TASK TO CARRY OUT: After finding the line with "Screen dimensions: 1306x791", restate it and each remaining line of the material word for word, omitting every picture.

*** Block opens ***

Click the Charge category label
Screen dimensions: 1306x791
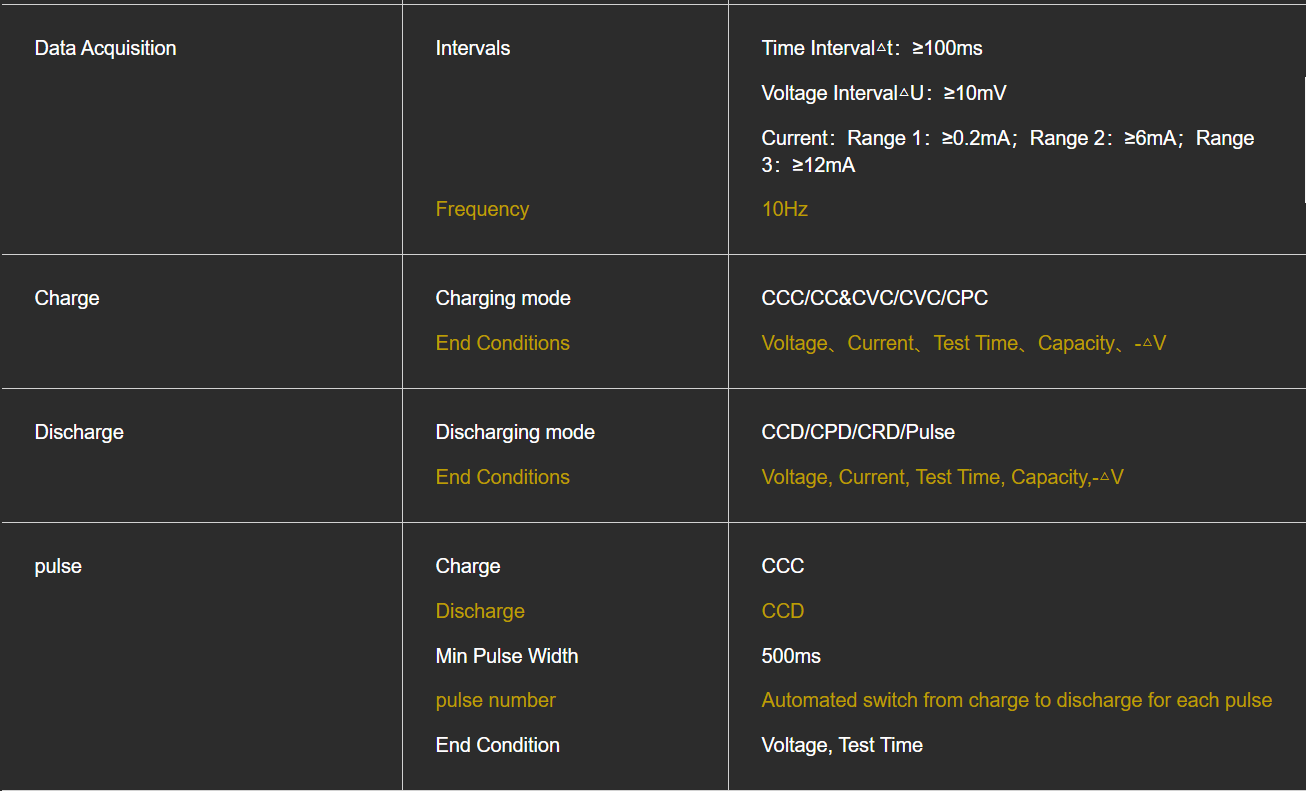[x=67, y=298]
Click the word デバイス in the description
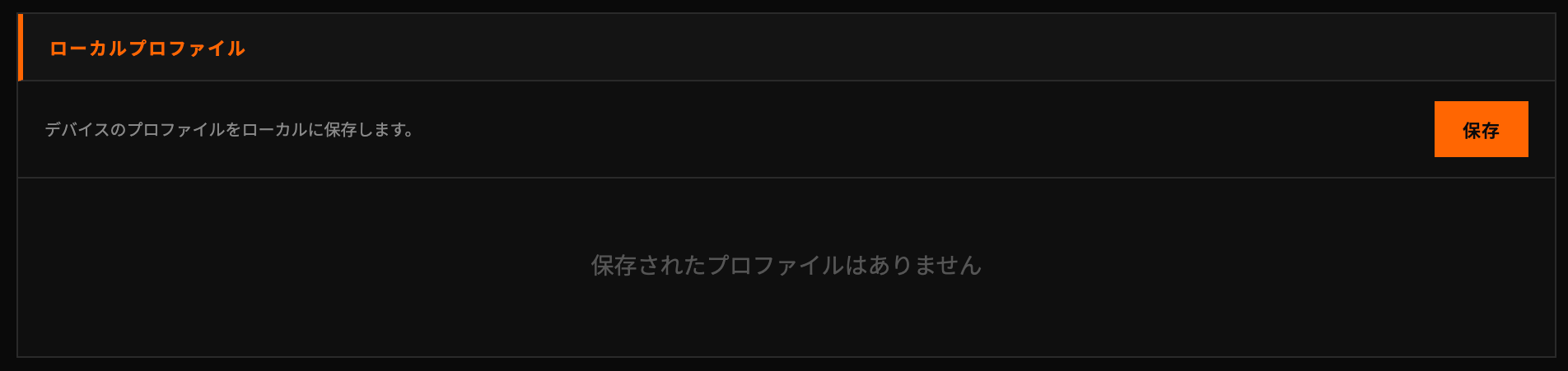Viewport: 1568px width, 371px height. pyautogui.click(x=77, y=129)
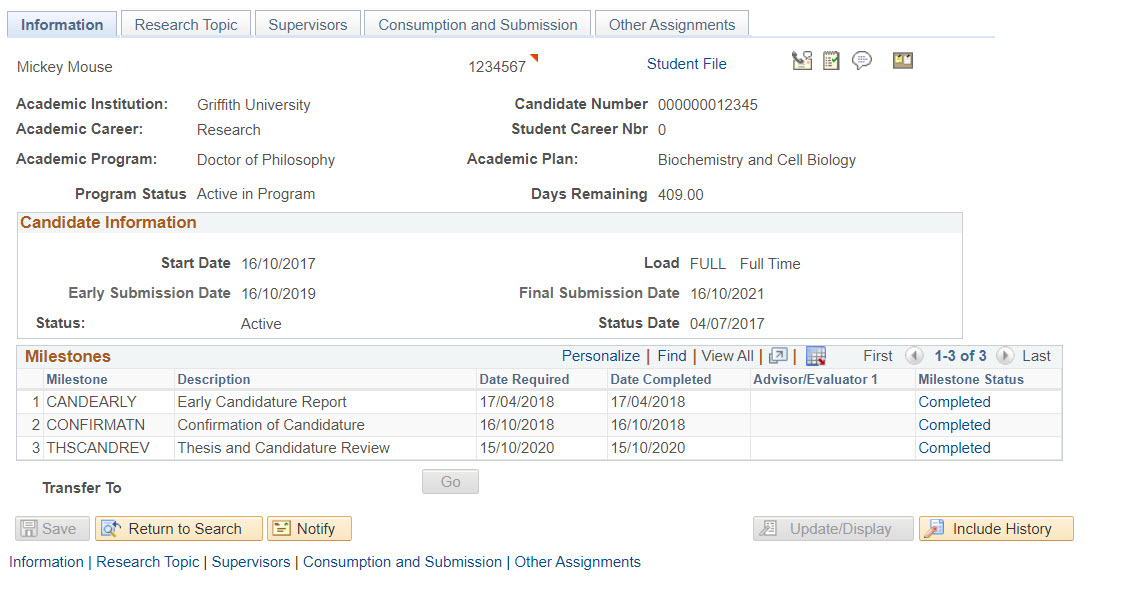Click the Notify button
Image resolution: width=1143 pixels, height=614 pixels.
(309, 529)
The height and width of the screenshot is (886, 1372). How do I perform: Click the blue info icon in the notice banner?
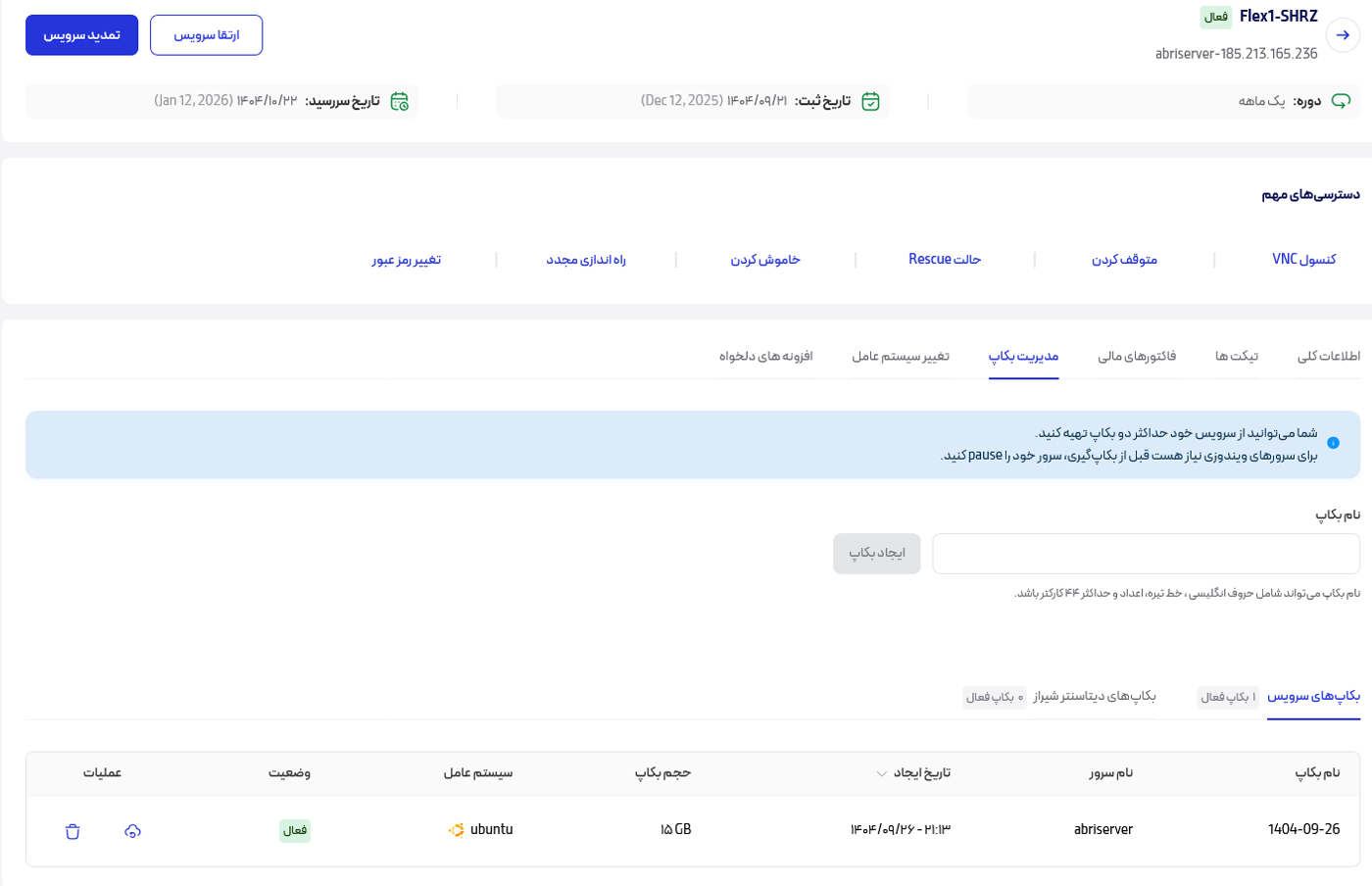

*** Block closes ***

SOLUTION FOR THIS TASK:
Screen dimensions: 1306x791
[x=67, y=298]
Click the word デバイス in the description
Viewport: 1568px width, 371px height. pyautogui.click(x=77, y=129)
Click the Notify button
Image resolution: width=1143 pixels, height=614 pixels.
(309, 529)
The height and width of the screenshot is (886, 1372). How do I perform: Click the blue info icon in the notice banner?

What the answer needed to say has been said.